But yeah, I am sure that every manufacturer has design defects causing BGA chips to pop off the board because the phone doesn't have sufficient support of the circuitboard.
Despite your snarky response, the bending issue with the iPhone 6 is not a manufacturing defect. If, as you say, they made the phone "too thin with no support", that would be a design defect. And the fact that the "bendgate" meme came and went so fast tells me that it was almost assuredly a "fake news story".
I have looked into the "electrical" cause of the issue, and it can be, and is, caused by repeated drops to a hard surface, which breaks the solder ball connections on large BGA packages.
And yes, Apple (like many others) have had occasional problems with BGA packages in the past, caused by bad solder-balls, warped chip packages, warped PCBs, and all other manner of "co-planarity" issues. If you looked at the insides of pretty much any smartphone, you would not try to pin (no pun) the problem on "insufficient support of the circuitboard". There simply isn't enough free-air-space in a typical smartphone for a board to flex much at all. Not saying it can't happen; but I'd put that particular cause on the "less-probable" end of the spectrum.
_ _ _
Given exercise 1 - Repeat a passage from the post on the iPhone 6 bending issue word for word, beginning at the words "Despite your snarky" and stopping after "large BGA packages.".
Given exercise 2 - List every line of the entries that contains the string "icon", treating uppercase and lowercase as different.
These entries are separate from the post on the iPhone 6 bending issue.

Stored records
_ _ _
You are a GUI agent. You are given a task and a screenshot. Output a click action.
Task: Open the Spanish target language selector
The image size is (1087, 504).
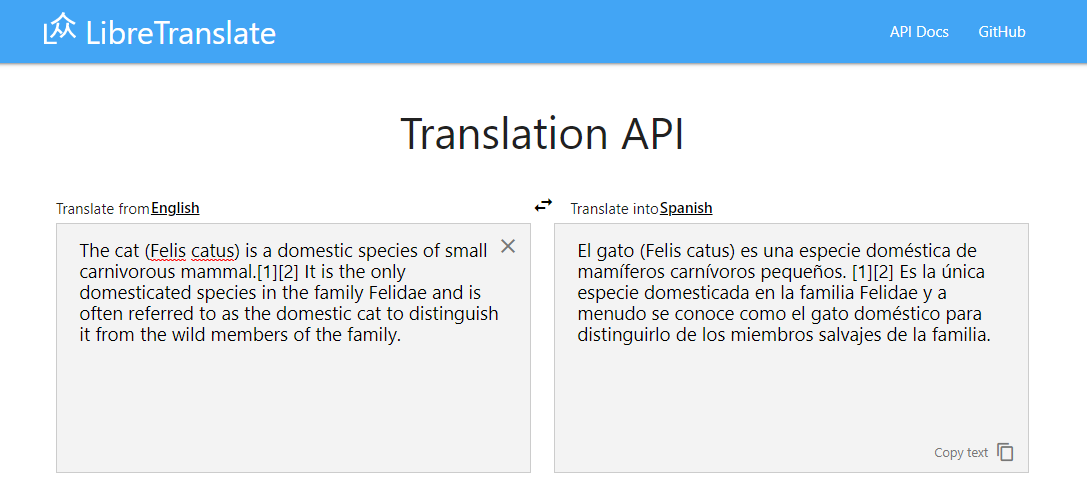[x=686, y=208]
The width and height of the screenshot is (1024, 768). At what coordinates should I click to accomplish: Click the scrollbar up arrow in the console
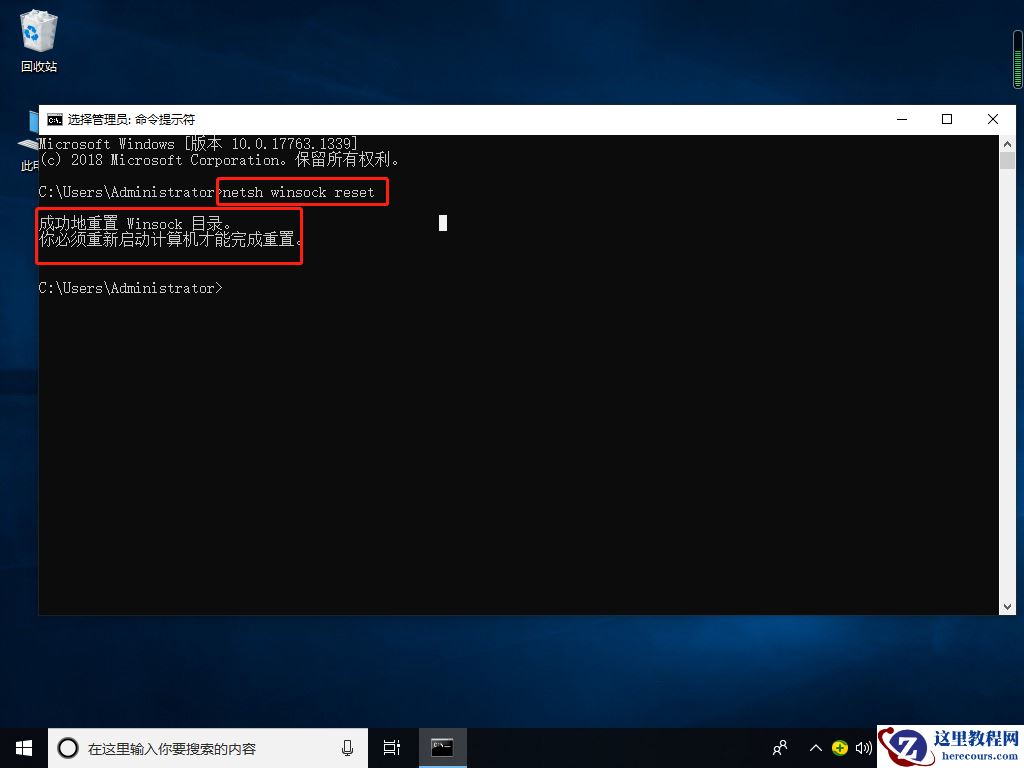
_ _ _
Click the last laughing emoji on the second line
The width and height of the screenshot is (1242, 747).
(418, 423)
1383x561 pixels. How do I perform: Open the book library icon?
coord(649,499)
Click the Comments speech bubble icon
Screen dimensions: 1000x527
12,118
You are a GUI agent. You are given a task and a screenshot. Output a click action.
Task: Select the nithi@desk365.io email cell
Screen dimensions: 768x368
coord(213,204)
_ _ _
Expected answer 1 -
Despite your snarky response, the bending issue with the iPhone 6 is not a manufacturing defect. If, as you say, they made the phone "too thin with no support", that would be a design defect. And the fact that the "bendgate" meme came and went so fast tells me that it was almost assuredly a "fake news story".
I have looked into the "electrical" cause of the issue, and it can be, and is, caused by repeated drops to a hard surface, which breaks the solder ball connections on large BGA packages.

Expected answer 2 -
1383x561 pixels. How do I perform: Open the book library icon?
Click the Comments speech bubble icon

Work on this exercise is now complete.